こちらは『The House of Allah』のジャケット

彼はエルサレム生まれなのですが、アラブ系コミュニティで育った時期もあるそうで、Badawiという単語も、砂漠の住民=ベドウィンという意味らしいですね。
今回のパレスチナ-イスラエルの衝突に関しても、パレスチナ支持の立場のようです。
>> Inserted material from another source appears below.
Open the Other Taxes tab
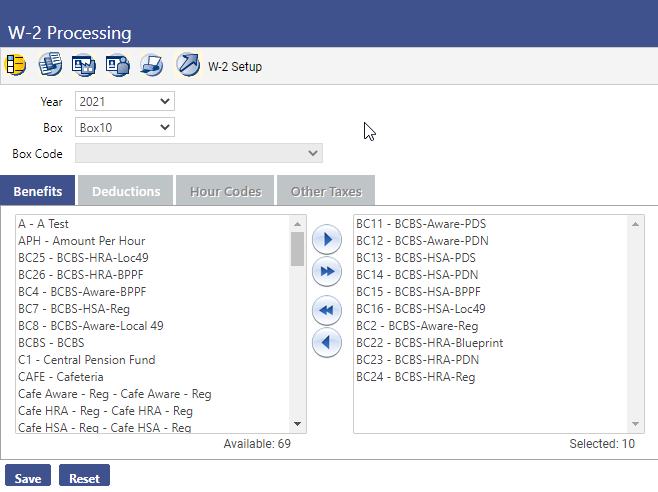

あまりSNSなどでの発信は熱心じゃないみたいですが、#FreePanestineを掲げたPodcastに出演していたようです。

パレスチナ-イスラエルの衝突がきっかけで2023年末からBadawiの作品を聴いてみたのですが、そういった政治的な立場は別としてかなり良い作品群だなと感じます。
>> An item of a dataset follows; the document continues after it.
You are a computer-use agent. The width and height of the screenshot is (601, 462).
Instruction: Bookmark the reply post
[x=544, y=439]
たとえばTzadik時代の作品などはあまり好みの音じゃなかったのですけどね。
かつては音数もそんなに多くもなく、あまり中東要素もなく、抽象的というか聴きどころのわからない音楽といった印象でしたし。

それが、2023年にリリースされたアルバムでは、Badawi自身による(フレームドラムを中心とした)パーカッションがかなり印象的に使われています。

パーカッションかなり良い音で鳴っていて、細かいアクセントやテクニックを使うのではなく、シンプルなフレーズをひたすら繰り返すことでじわじわと湧き上がる高揚感を感じられます。

アクセントというよりもパーカッションがアルバムの中心に据えられていて、パーカッションの音色を取り囲むようにBadawiの電子音がアクセントとして加えられているという構成
Mesinaiは数十年の音楽キャリアの間に、ずっとパーカッションの稽古を続けてきたんじゃないかなあ

まさにこれこそがアラブパーカッションの良さだと思うし、アラブ音楽以上にアラブ音楽の良さを体現していると言えるかも。

Badawiは電子音と生音の組み合わせをいろんな形で試行錯誤してきたと思うのですが、2023年の作品群では、そのもっとも理想的な形を見つけたような気もしますね。